◆ Description of the task:
Copy the data verbatim and leave out every picture.

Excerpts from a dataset
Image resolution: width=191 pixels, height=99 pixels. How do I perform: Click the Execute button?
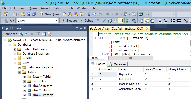tap(69, 21)
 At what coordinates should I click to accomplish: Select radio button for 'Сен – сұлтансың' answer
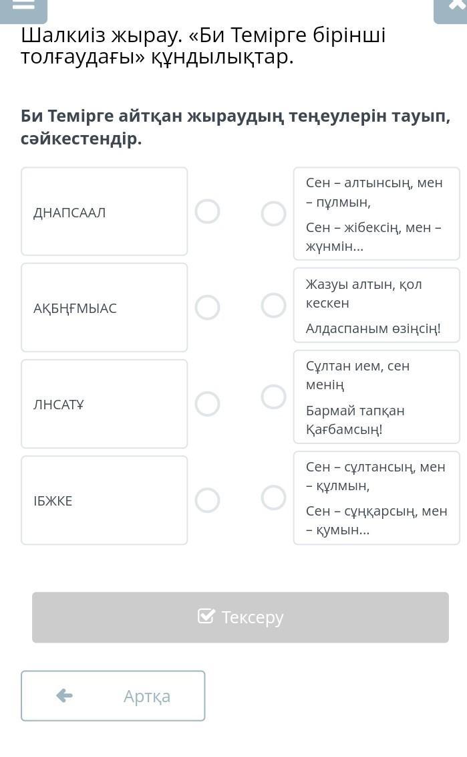point(273,498)
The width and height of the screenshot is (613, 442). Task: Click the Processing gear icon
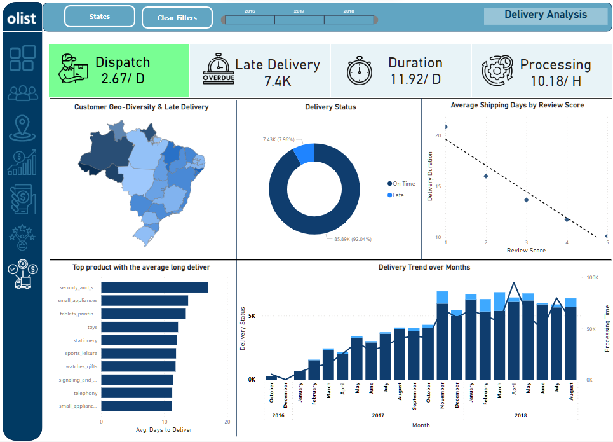coord(497,70)
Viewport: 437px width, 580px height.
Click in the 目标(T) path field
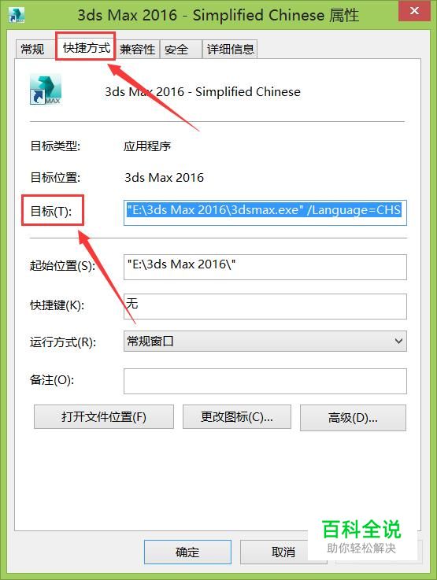coord(265,212)
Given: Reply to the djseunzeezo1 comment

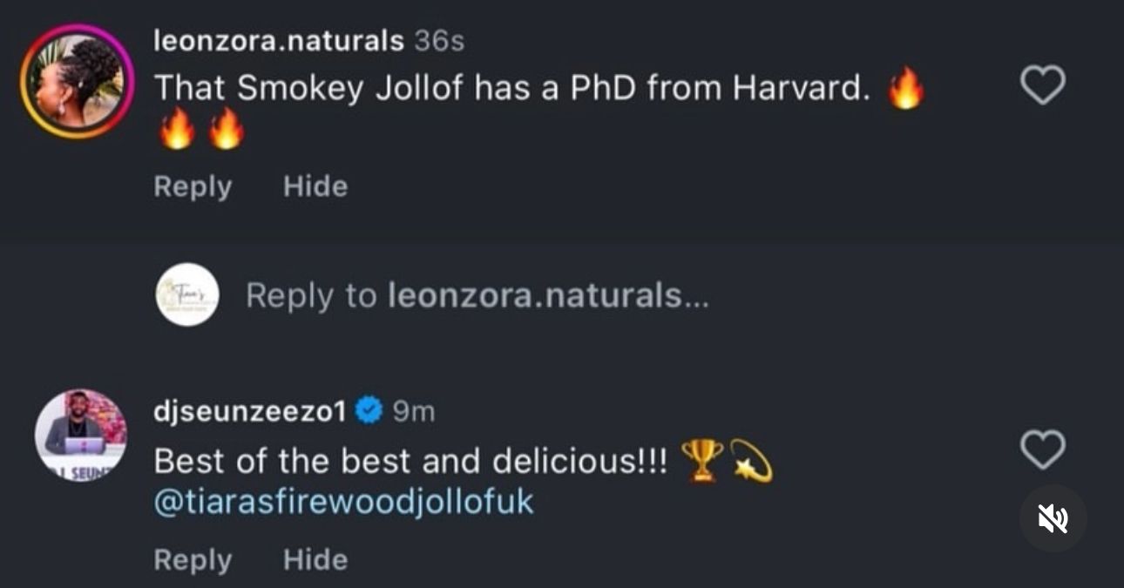Looking at the screenshot, I should (x=193, y=559).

◆ Exercise output:
Image resolution: width=191 pixels, height=99 pixels. How do I perform: Click the Execute button?
tap(69, 21)
 At what coordinates should I click to accomplish: Select radio button for 'Сен – сұлтансың' answer
point(273,498)
The width and height of the screenshot is (613, 442). Task: Click the Processing gear icon
coord(497,70)
Viewport: 437px width, 580px height.
Click in the 目标(T) path field
coord(265,212)
Given: Reply to the djseunzeezo1 comment

Looking at the screenshot, I should (x=193, y=559).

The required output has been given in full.